If you have a passionflower vine (Passiflora), check to see what insects or stages of insects are making this plant their home.
A frost-bitten passionflower vine on a front porch near downtown Vacaville, Solano County, last weekend still contained a number of Gulf Fritillary caterpillars, some viable chrysalids, and some empty paper-thin chrysalids fluttering in the wind. The passionflower vine is the host plant of the Gulf Fritillary, Agraulis vanillae. These colorful reddish-orange butterflies lay their eggs on this plant, and the resulting larvae or caterpillars skeletonize the leaves.
But wait! What's that on that dangling seed pod?
Could it be? It was. A leaffooted bug or coreid (family Coreidae, suborder Heteroptera).
The bug is so named because of its leaf-like tibia or hind legs.
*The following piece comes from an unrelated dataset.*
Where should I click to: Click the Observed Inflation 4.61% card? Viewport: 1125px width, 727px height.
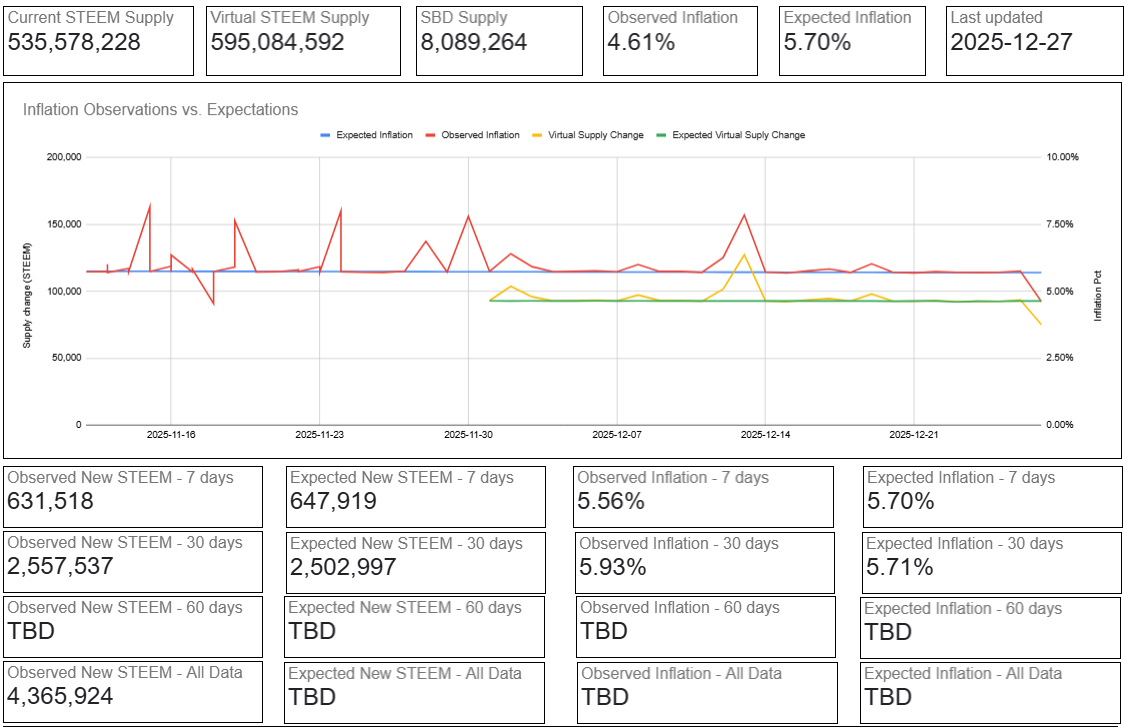click(x=680, y=41)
Leaffooted bugs seem to prefer developing fruit, such as tomatoes and peaches, as well as seeds. They also are pests in almond and pistachio orchards. Folks in the Deep South see them on the seeds of black-eyed peas.
"They feed by piercing plant parts with their elongate beaks and sucking out the juices," wrote authors/entomologists Jerry Powell and Charles Hogue in their book, California Insects (University of California Press).
This one was draped on a seed pod, not moving much. That would come later.